Condomínios residenciais e comerciais no Rio de Janeiro promovem uma campanha para alterar a forma de cobrança da água. Administradores afirmam que o custo do abastecimento cresceu nos últimos anos e já representa parcela significativa do orçamento condominial, chegando a quase metade das despesas mensais em alguns casos.
A mobilização é liderada pela Associação Brasileira das Administradoras de Imóveis (Abadi), que questiona a aplicação da chamada conta de consumo mínimo. Esse modelo atinge principalmente prédios sem hidrômetros individualizados, que recebem uma única fatura a ser rateada entre os moradores ou empresas. A associação estima que cerca de 70% dos empreendimentos no Rio têm hidrômetro único.
Segundo levantamento da Abadi, a cobrança mínima no estado estabelece consumo-base de 15 metros cúbicos para prédios residenciais e 20 m³ para comerciais. A entidade calcula que, em muitos condomínios, a despesa com água passou de cerca de 7% para até 45% do orçamento mensal.
A controvérsia ganhou destaque após decisão do Superior Tribunal de Justiça (STJ), que consolidou o entendimento sobre a validade da tarifa mínima em junho de 2023. A Abadi atua como amicus curiae em um processo no Supremo Tribunal Federal (STF) sobre o tema e lançou uma petição pública para tentar reverter o entendimento. Em um exemplo apresentado pela associação, a tarifa mínima média para um prédio comercial com dez unidades é de R$ 9,2 mil, valor muito superior ao observado em outros estados, como Minas Gerais (R$ 636) e São Paulo (R$ 1,5 mil).
A Abadi e o Sindicato das Empresas de Compra, Venda, Locação e Administração de Imóveis Residenciais e Comerciais do Rio (Secovi Rio) solicitaram à Agência Reguladora de Energia e Saneamento Básico do Estado do Rio de Janeiro (Agenersa) uma revisão do modelo de cobrança. A agência informou que o pedido está em análise, ressaltando que o modelo atual é considerado legítimo segundo o marco legal do saneamento básico (Lei 14.026/2020) e a orientação do STJ.
A Agenersa acrescentou que, sem prejuízo dessa validade, examinará na revisão ordinária de tarifas prevista para este ano a possibilidade de ajustes na estrutura tarifária, desde que sejam preservados o equilíbrio econômico‑financeiro dos contratos, as metas de universalização e a qualidade e sustentabilidade do serviço.
As três concessionárias que atendem a cidade também se posicionaram. A Águas do Rio, responsável pela região central e pelas zonas Norte e Sul, informou que a tarifa mínima vigora há décadas e que a decisão do STJ impactou casos em que, por liminares judiciais, vinha sendo cobrado valor inferior ao previsto na estrutura tarifária.
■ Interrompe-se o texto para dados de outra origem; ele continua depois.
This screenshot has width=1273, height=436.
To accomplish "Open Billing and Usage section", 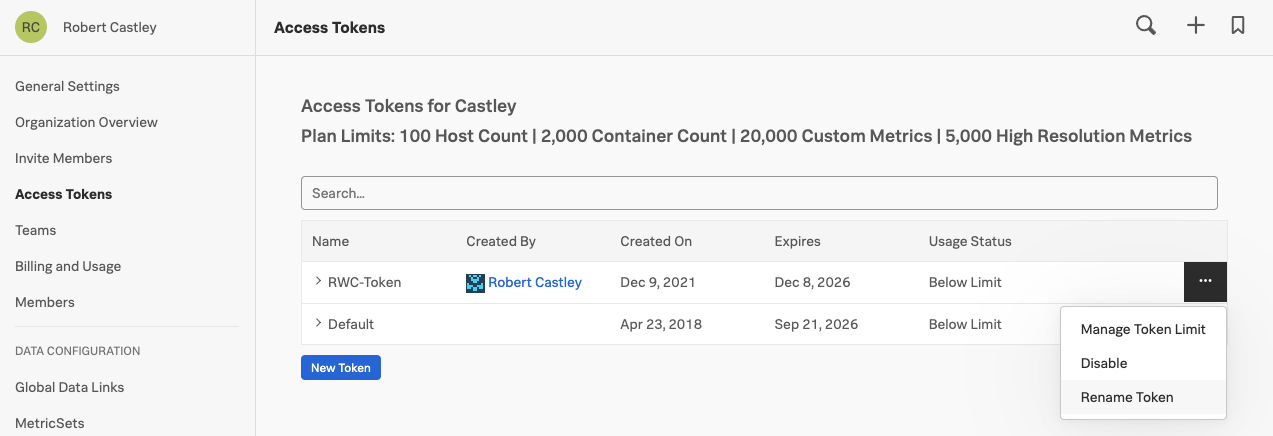I will pyautogui.click(x=68, y=266).
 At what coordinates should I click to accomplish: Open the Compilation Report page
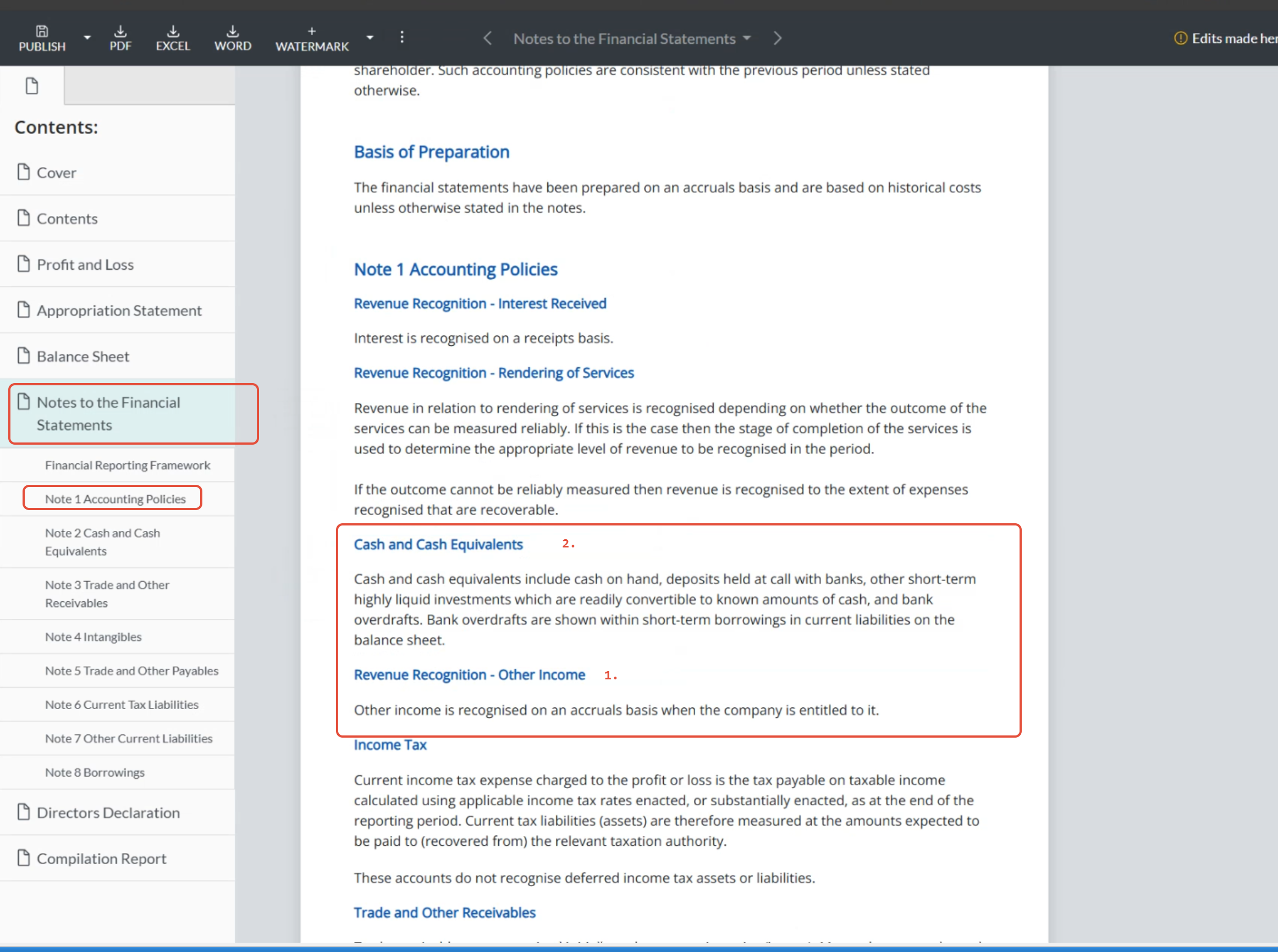click(101, 858)
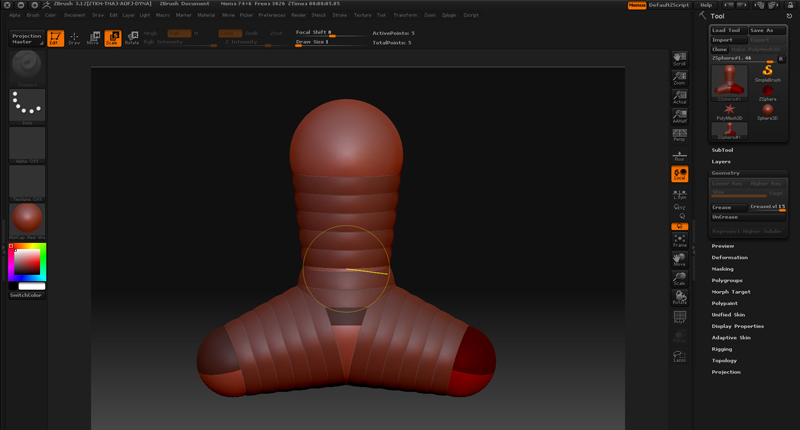
Task: Click the Crease button in Geometry
Action: coord(729,207)
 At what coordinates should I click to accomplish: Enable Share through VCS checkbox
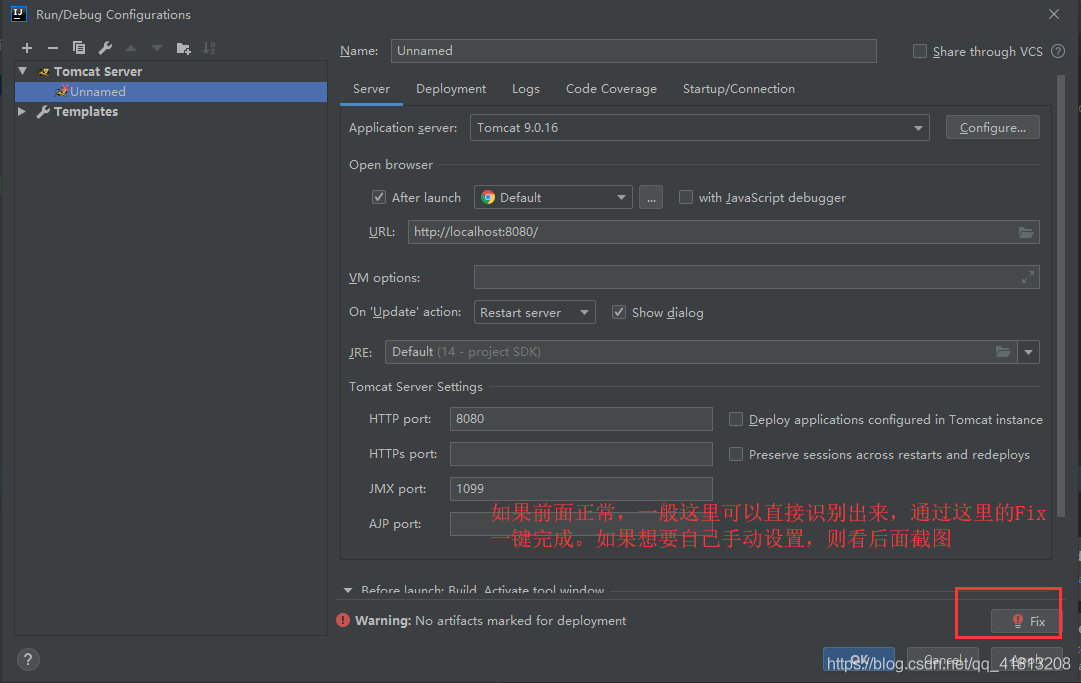[920, 51]
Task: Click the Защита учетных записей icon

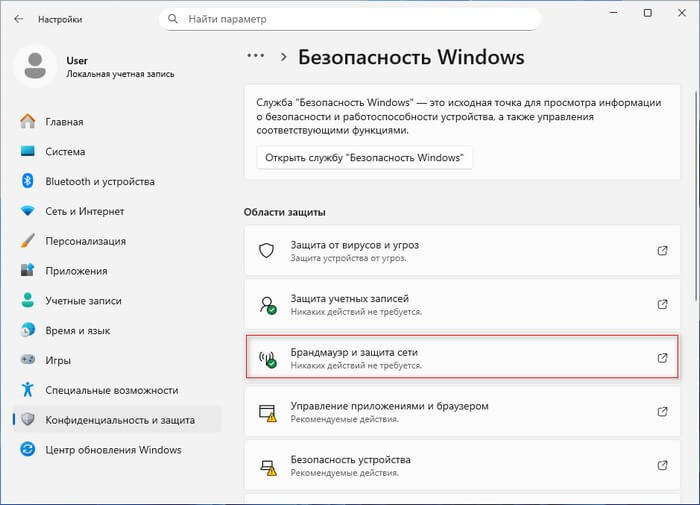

A empresa afirmou que essas situações representam menos de 1% da sua base de clientes. A Rio+Saneamento, que atende a zona Oeste, registrou que a modalidade de cobrança é autorizada pelo STJ e foi aplicada conforme o contrato de concessão, com homologação da Agenersa. A Iguá Rio, concessionária da zona Sudoeste, declarou que a cobrança está em conformidade com leis e normas aplicáveis, já confirmada em decisões judiciais, e que o modelo tarifário inclui componentes financeiros destinados a garantir a qualidade do serviço e a continuidade dos investimentos.